In the national title game the Heels were the smarter and more composed team and watched the Fab Five trip over their own baggy shorts. It was a coup for Smith, his final NCAA title, another gold brick for a legacy that saw him integrate the ACC and stay devoted to North Carolina for decades and build a lasting program through unimpeachable ethics. He was held in high regard by players, administrators, students, secretaries, even opposing coaches. Four years later, he retired. Several years after that, his memory started to slip. Faces, events, names, they became a challenge.

"A few years ago I went down there for a coach's clinic," said Phelps, an assistant at Monmouth College. "I saw him in his office, so in situations like that you just go in there and drop yourself in a chair and speak to him, like always. Usually it's, 'Hey Derrick, good to see you,' and he is still happy to see you, but he has no clue. I just talked to him for a few minutes, anyway. I filled him in on what I was doing. You're just happy that he's living his life as best he can live it. You still love the man."

Montross works down the hall at the Dean Smith Center, as the radio color commentator for the Heels and also helping with fundraising efforts.

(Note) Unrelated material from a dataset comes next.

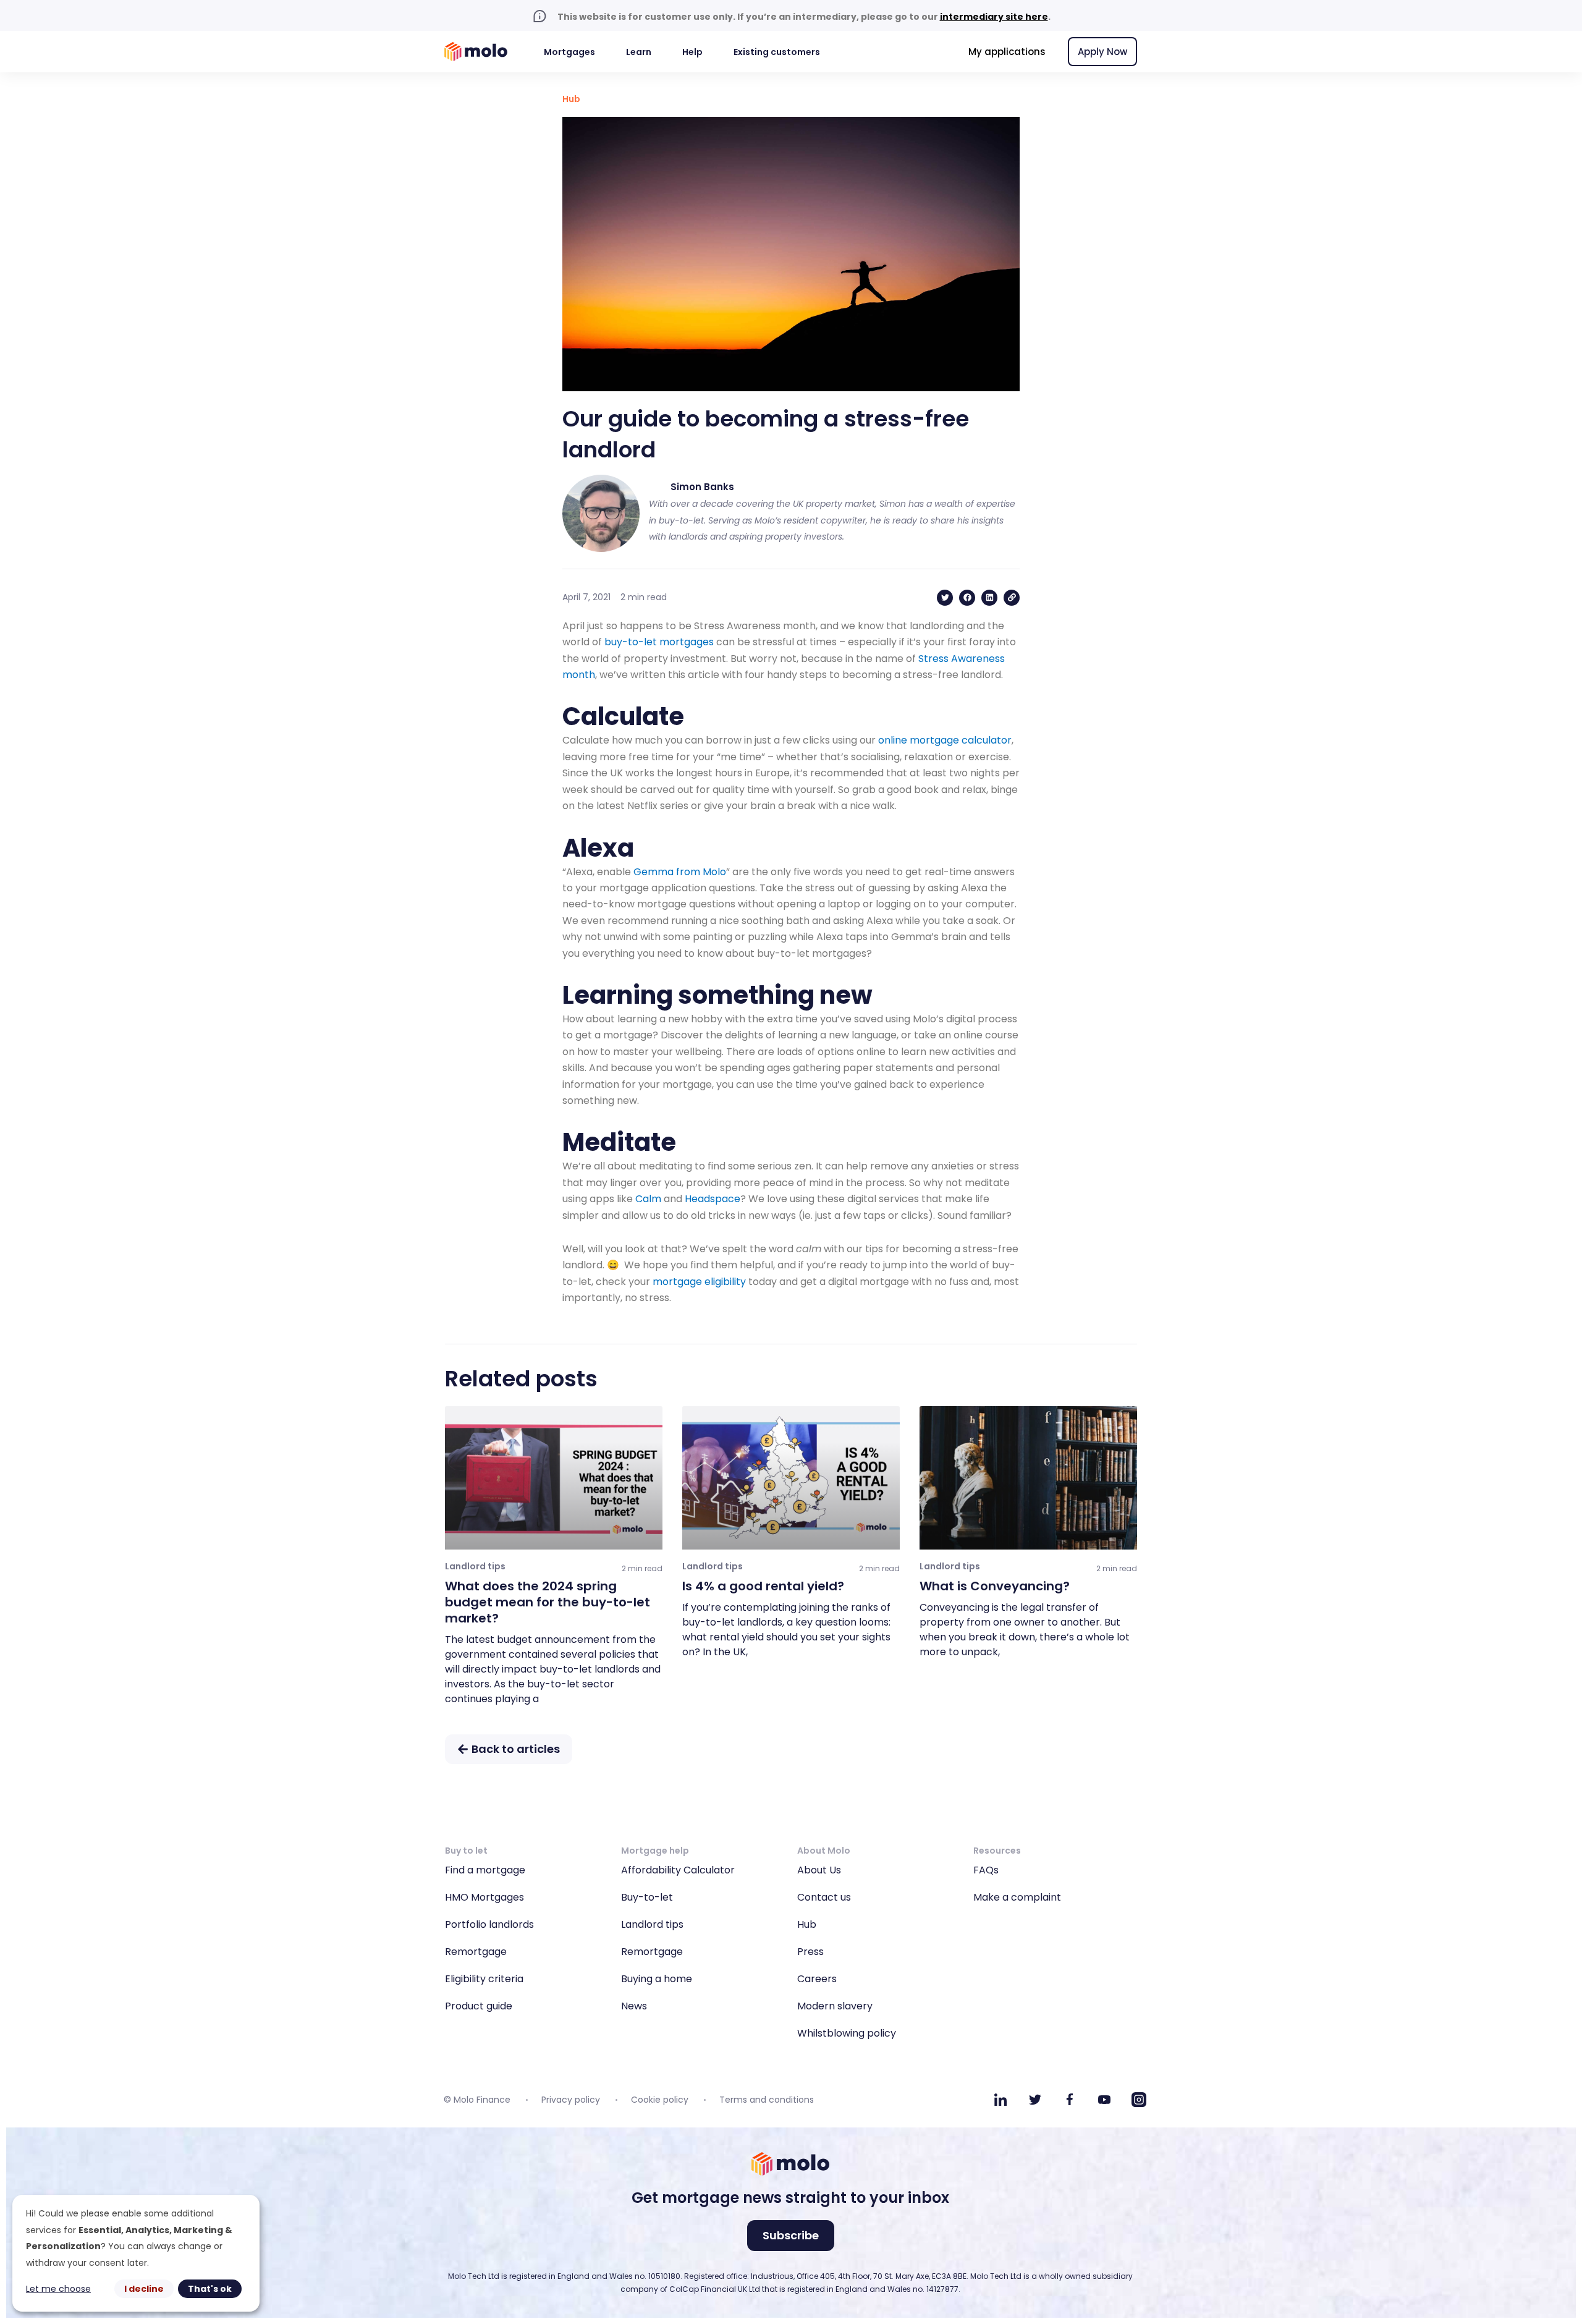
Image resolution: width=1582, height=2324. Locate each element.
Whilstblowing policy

He makes a point to drop by whenever Smith is in the building, which is less and less these days.

"Coach will always be Coach, a mentor and friend we all look up to," Montross said. "As far as his condition, that really doesn't change or affect the enjoyment I get from seeing him and interacting with him."


There was a reasonable belief by the players that the 1993 championship team would be the hardest for Smith to forget. They weren't his best but they played hard, weren't universally considered championship material when the season began. And they were his last. Has it really been 20 years? Seems like yesterday.

And so, whenever the chance arises, they tell him who they are, what they did, how it felt and what it meant to play for him that season.

"I think we all share the same interest to sit down with him, as much as anyone would with someone they care deeply for," said Montross. "You try to communicate but it's mostly for our own benefit. It's a natural, perfectly reasonable mode of behavior."

They quickly discover that Dean Smith is still there for them, as always, even when he isn't. As he promised, just come by any time. The door's open.